You'd think someone who believed that he was doing the right thing being with his OW, and what he said about the DCs being happy to see him happy, would be glad that you did not seem upset. Alternatively if he were a decent man at heart who knew he had really fucked up, it would be a massive relief to see that at least he had apparently not fucked up your life along with his. (Although he has, of course. But there would be a certain comfort in knowing you could cope and weren't totally devastated.) One might disagree with his actions but would perhaps be able to dredge up a certain measure of sympathy. This, though - this is not either of those men, is it? This is a pathetic whiner who can't understand why he's not the centre of everyone else's universe. Worse, I suspect he might prefer you to be pale and miserable because it would make you easier to manipulate. Not that he wants you to suffer, as such, but your suffering would be a means to his end.

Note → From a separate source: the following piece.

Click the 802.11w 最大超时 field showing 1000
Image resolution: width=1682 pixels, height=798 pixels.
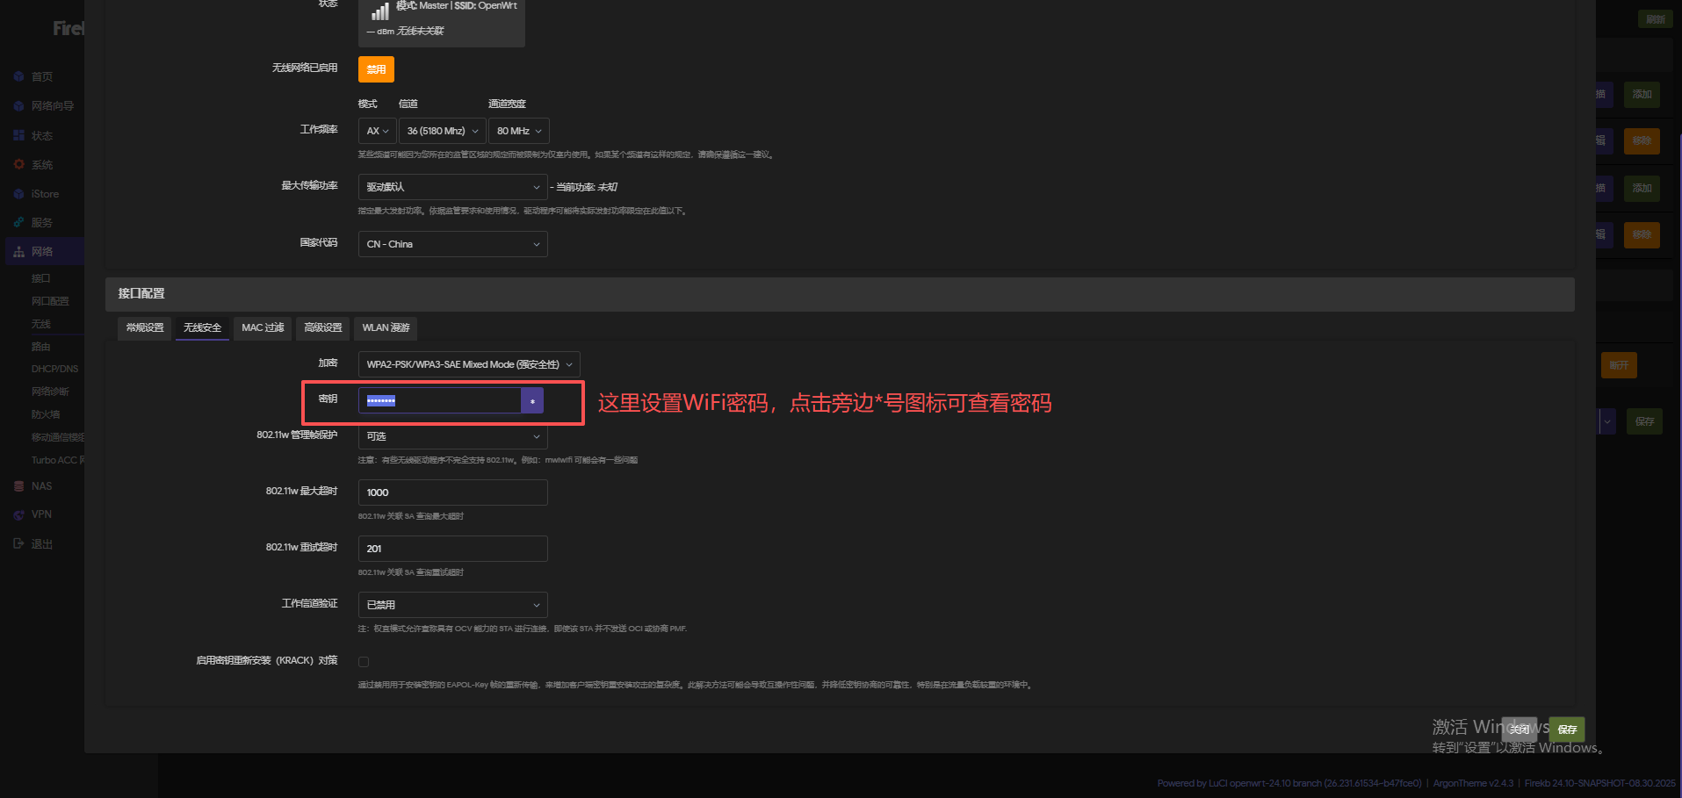pos(452,492)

When I log out of one of my computer games I expect to find my characters where I parked them last, unchanged, ready for me to pick them up and march through their paces again at my convenience. In real life, though, people do all sorts of stuff when you're not interacting with them; they go on existing in their own space and having self-determination and stuff. The day I lose sight of that distinction is the day I'll be carted off to a loony bin, dribbling. Yet here is not only an apparently functioning adult, but a psychologist, who seems to expect people to behave like game avatars. No wonder he's getting in trouble at work, and no wonder he blew an excellent marriage and family out of the water.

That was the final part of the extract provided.